7. JUDGMENT EVIDENCE TO SUSTAIN JOINT OWNERSHIP OF CODEFENDANTS. Where the defendants or some of them, with knowledge of the others from day to day, caused the pollution of water flowing from their property into the plaintiffs' fishpond, the joint interest of the defendants in the property on which the acts were committed was sufficient to authorize a judgment against all of the defendants. (Page 34.)

8. APPEAL AND ERROR-REVIEW-VERDICT.

The appellate court is

bound by the findings of the jury if supported by some substantial evidence. (Page 34.)

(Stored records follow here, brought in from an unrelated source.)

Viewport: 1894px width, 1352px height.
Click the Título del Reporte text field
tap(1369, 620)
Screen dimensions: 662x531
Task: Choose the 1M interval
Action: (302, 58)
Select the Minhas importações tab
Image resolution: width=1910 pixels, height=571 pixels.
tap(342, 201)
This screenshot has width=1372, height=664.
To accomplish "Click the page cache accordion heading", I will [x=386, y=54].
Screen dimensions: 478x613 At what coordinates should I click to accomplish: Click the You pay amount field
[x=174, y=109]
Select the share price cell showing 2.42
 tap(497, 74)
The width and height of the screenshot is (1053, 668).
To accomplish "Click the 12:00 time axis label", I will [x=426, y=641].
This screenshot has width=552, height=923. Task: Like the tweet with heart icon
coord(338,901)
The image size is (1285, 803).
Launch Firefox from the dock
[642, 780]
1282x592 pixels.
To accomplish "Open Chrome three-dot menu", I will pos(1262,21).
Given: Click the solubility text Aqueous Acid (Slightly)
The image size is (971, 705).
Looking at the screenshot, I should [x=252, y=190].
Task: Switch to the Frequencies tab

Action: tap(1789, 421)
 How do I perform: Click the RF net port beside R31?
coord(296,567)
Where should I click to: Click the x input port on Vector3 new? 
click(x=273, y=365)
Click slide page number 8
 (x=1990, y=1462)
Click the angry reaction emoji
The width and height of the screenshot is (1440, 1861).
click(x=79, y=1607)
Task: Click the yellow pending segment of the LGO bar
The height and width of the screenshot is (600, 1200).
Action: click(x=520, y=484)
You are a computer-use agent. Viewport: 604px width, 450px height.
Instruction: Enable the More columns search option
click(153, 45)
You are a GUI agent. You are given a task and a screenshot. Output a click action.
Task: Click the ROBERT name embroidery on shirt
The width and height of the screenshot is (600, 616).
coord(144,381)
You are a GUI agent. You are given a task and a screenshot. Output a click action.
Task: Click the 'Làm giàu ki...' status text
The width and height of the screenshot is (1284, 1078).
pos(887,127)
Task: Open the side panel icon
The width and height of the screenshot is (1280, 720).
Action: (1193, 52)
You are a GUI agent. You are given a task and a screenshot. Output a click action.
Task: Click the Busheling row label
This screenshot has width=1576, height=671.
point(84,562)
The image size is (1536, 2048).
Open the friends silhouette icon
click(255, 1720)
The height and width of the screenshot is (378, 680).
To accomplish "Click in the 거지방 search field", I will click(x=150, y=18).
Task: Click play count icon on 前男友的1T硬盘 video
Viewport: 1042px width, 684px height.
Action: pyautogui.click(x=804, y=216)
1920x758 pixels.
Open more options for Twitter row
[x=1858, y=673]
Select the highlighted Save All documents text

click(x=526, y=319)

9. APPEAL AND ERROR-REVIEW-PREJUDICIAL ERROR-ADMISSION OF EVIDENCE. In an action for damages caused by the pollution of water flowing into plaintiffs' fishpond, the admission of an entry made in the course of proceedings in a prior action between the same parties which did not proceed to judgment was prejudicial error. (Page 34.)

10. TRIAL-INSTRUCTIONS.

In an action for damages caused by the pollution of water flowing into the plaintiffs' fishpond, an instruction that the defendants were not legally required to, permit water coming from their spring to flow into the plaintiffs' fishponds below, and that, if the plaintiffs were damaged by reason of the defendants not permitting their spring water to flow into the fishpond, no recovery could be had for such damages, if qualified by the statement that, if defendants did permit any water to flow from their spring into the plaintiffs' fishpond, they then had no right to befoul the water or cause refuse to be carried by it to the fishpond, was improperly refused. (Page 36.)

Appeal from District Court, Third District; Hon. Geo. G. Armstrong, Judge.

Action by George E. Reese and others against Frank Qualtrough and others.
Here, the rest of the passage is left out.